**INSTRUCTION:** Rewrite the entries from the line containing "The width and" down to the end of the entries, replacing "Identify" with "Find" and keeping everything else unchanged. Leave the pictures out of your answer.

**RECORDS FOR THE EXERCISE:**
>>>

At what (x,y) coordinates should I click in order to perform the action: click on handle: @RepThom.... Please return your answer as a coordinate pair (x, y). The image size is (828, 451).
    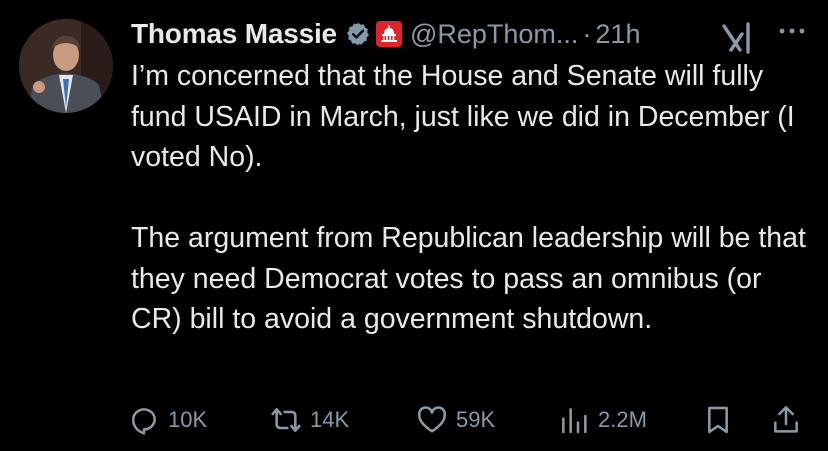
    Looking at the image, I should click on (494, 34).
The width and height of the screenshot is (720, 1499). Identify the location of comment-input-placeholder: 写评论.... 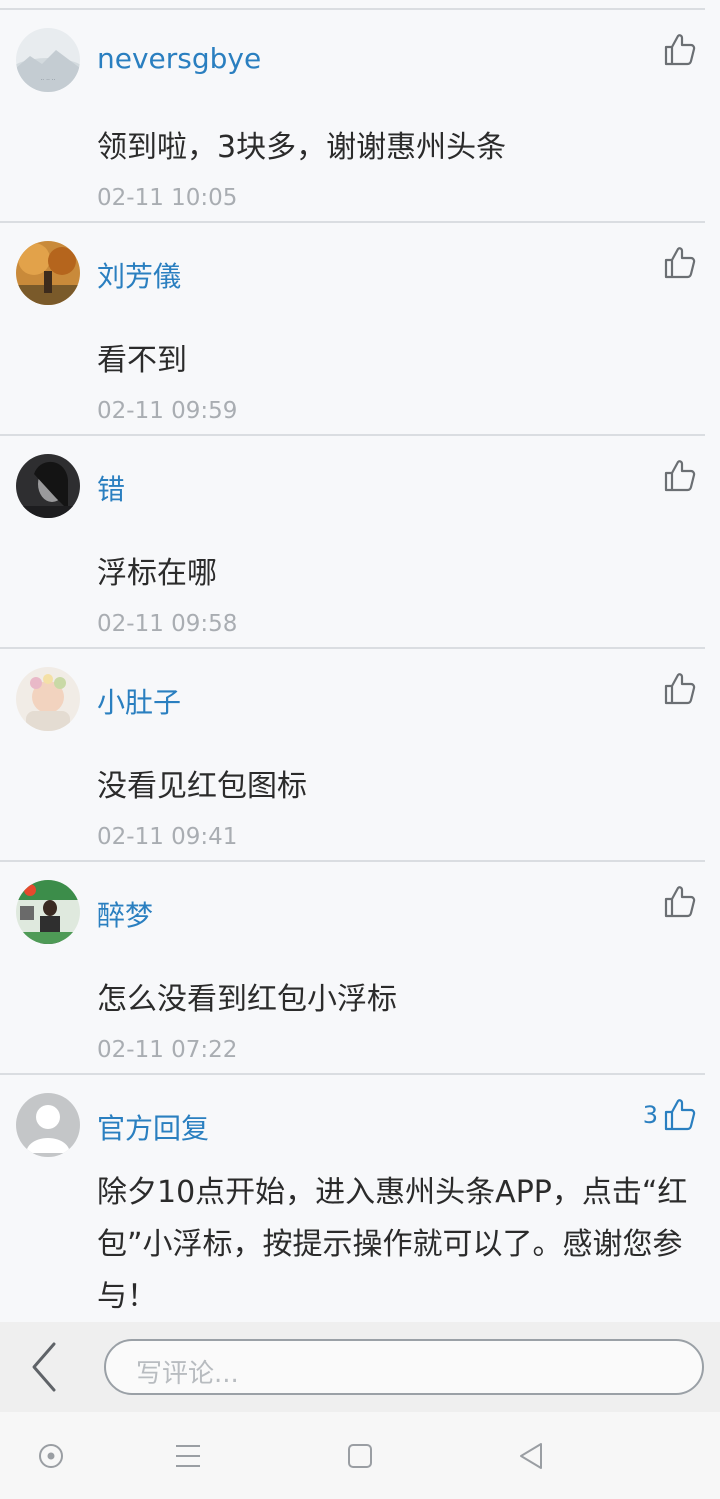
(188, 1374).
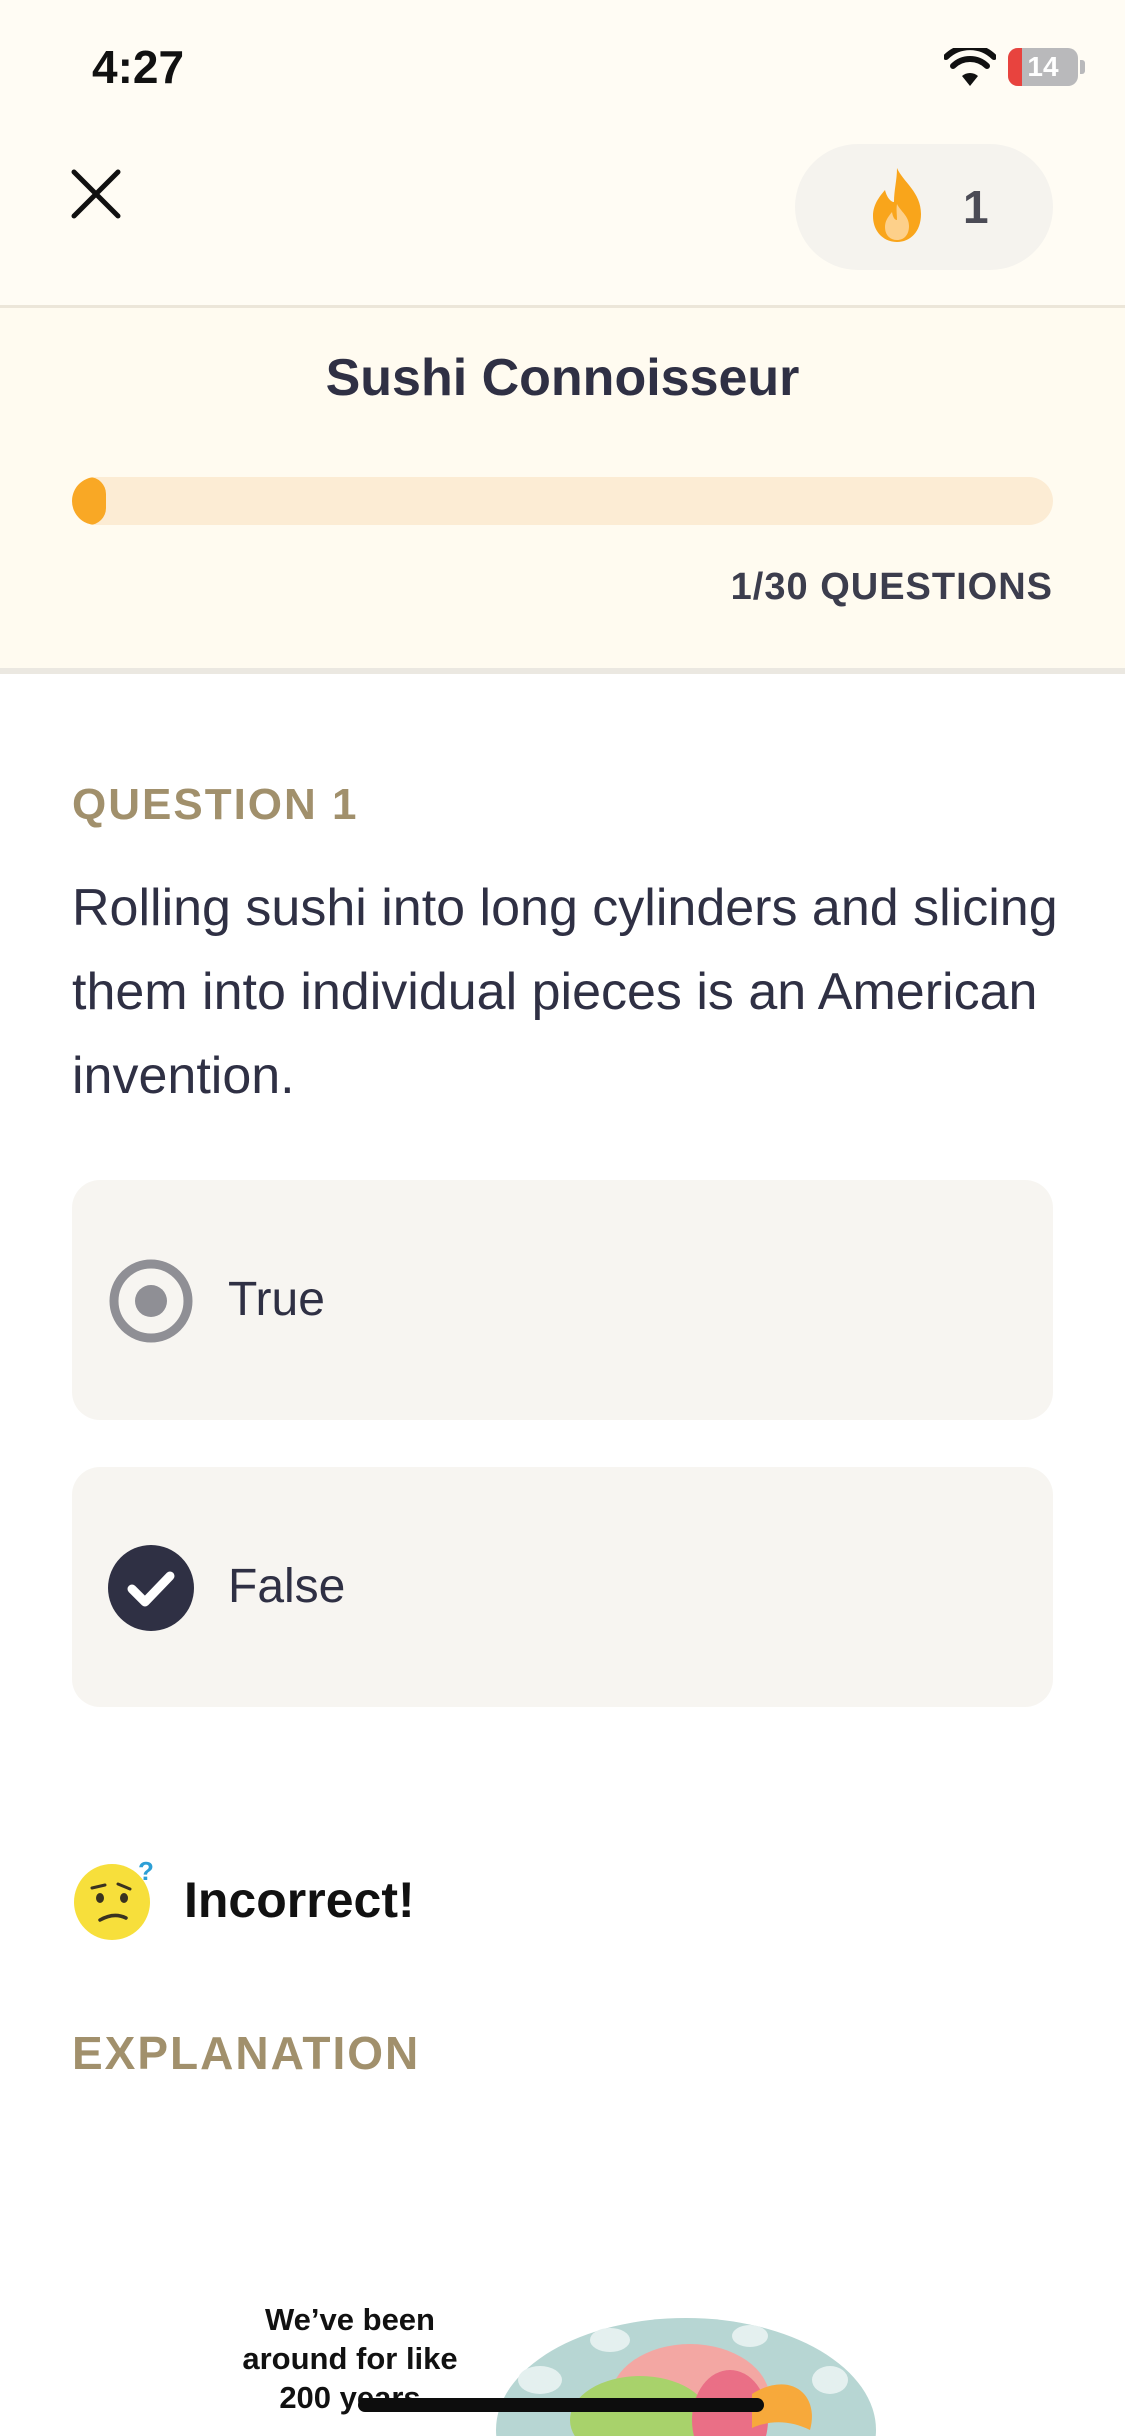  Describe the element at coordinates (246, 2053) in the screenshot. I see `explanation-label: EXPLANATION` at that location.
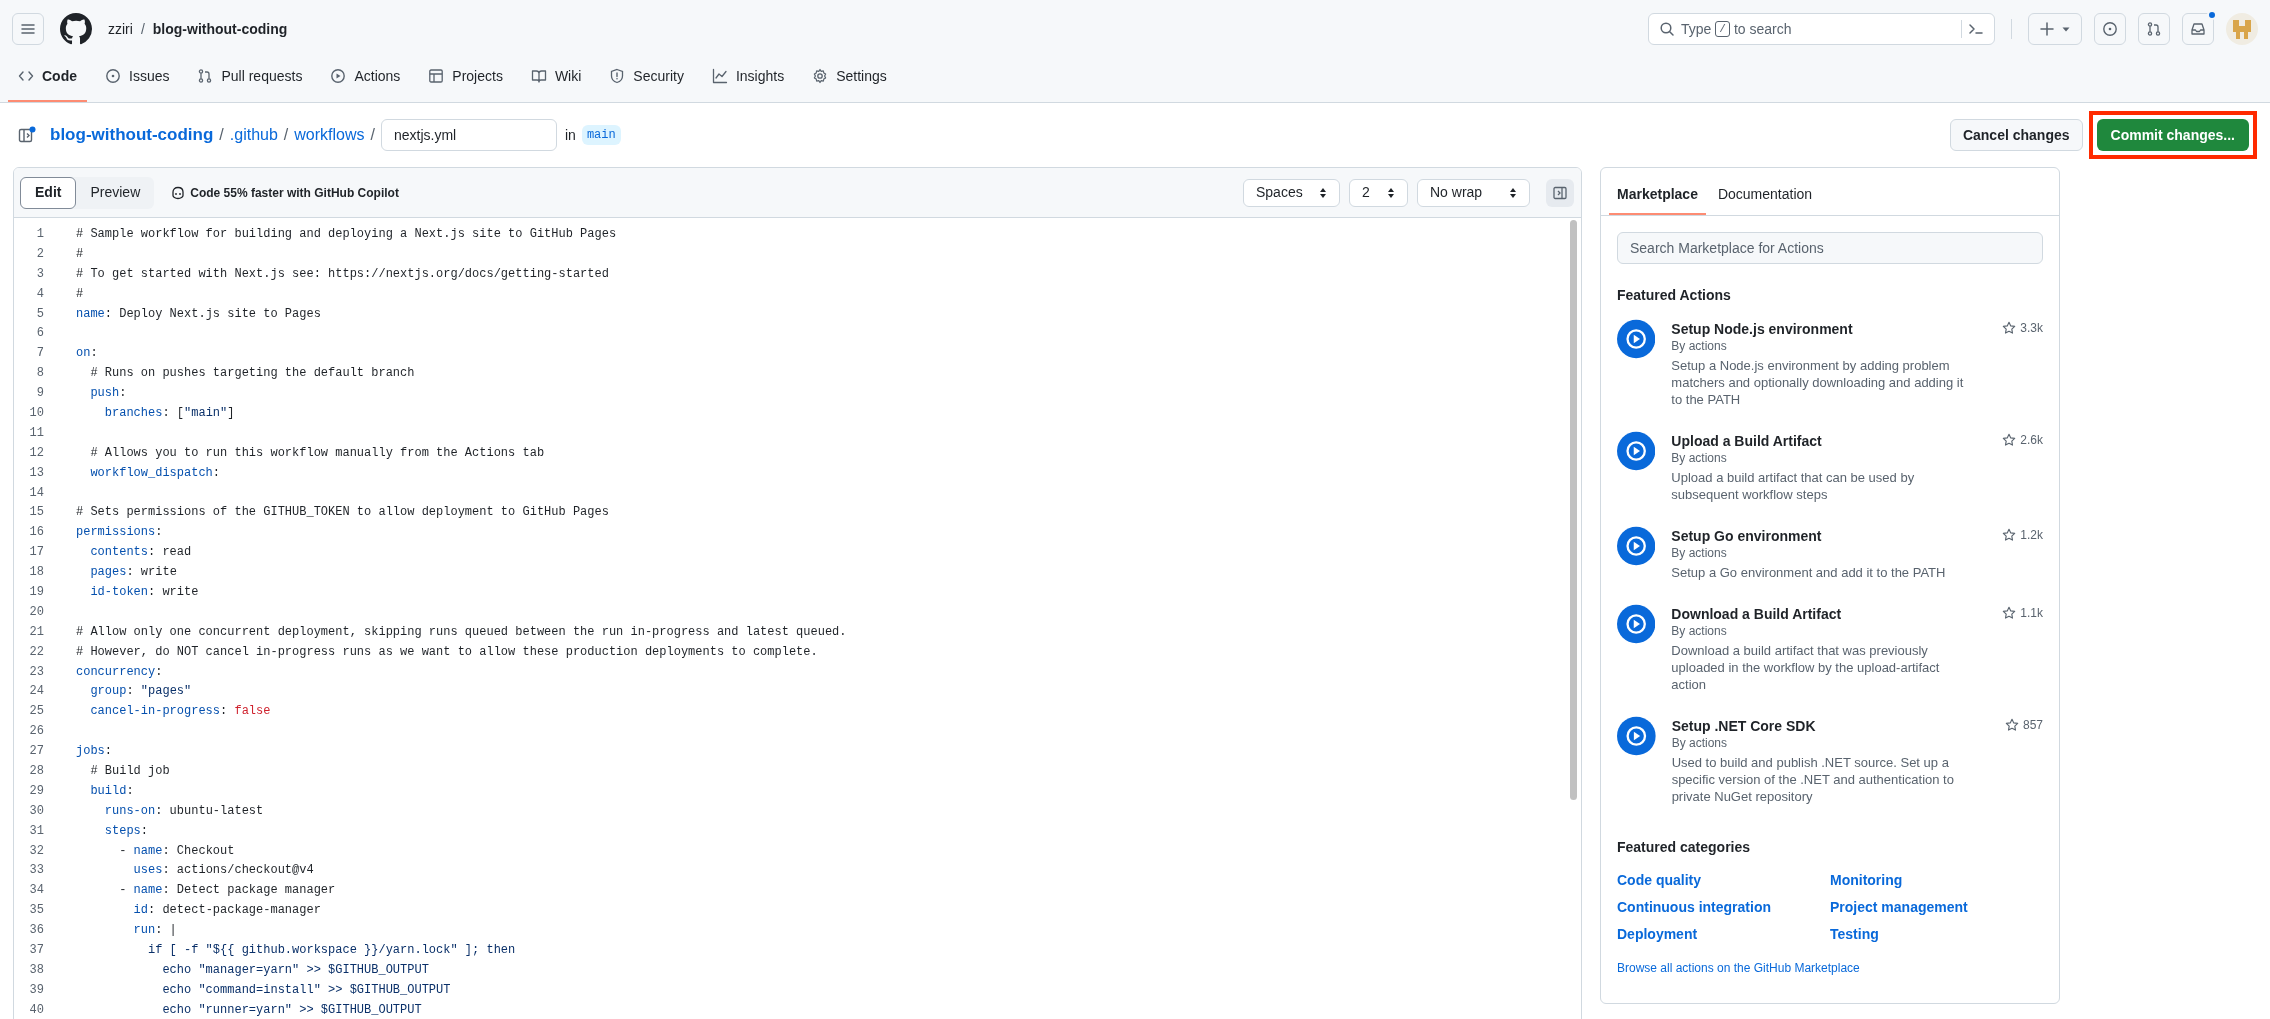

<<<

**TASK ANSWER:**
The width and height of the screenshot is (720, 1499). Find the location of comment-input-placeholder: 写评论.... 
(188, 1374).
  Describe the element at coordinates (246, 2053) in the screenshot. I see `explanation-label: EXPLANATION` at that location.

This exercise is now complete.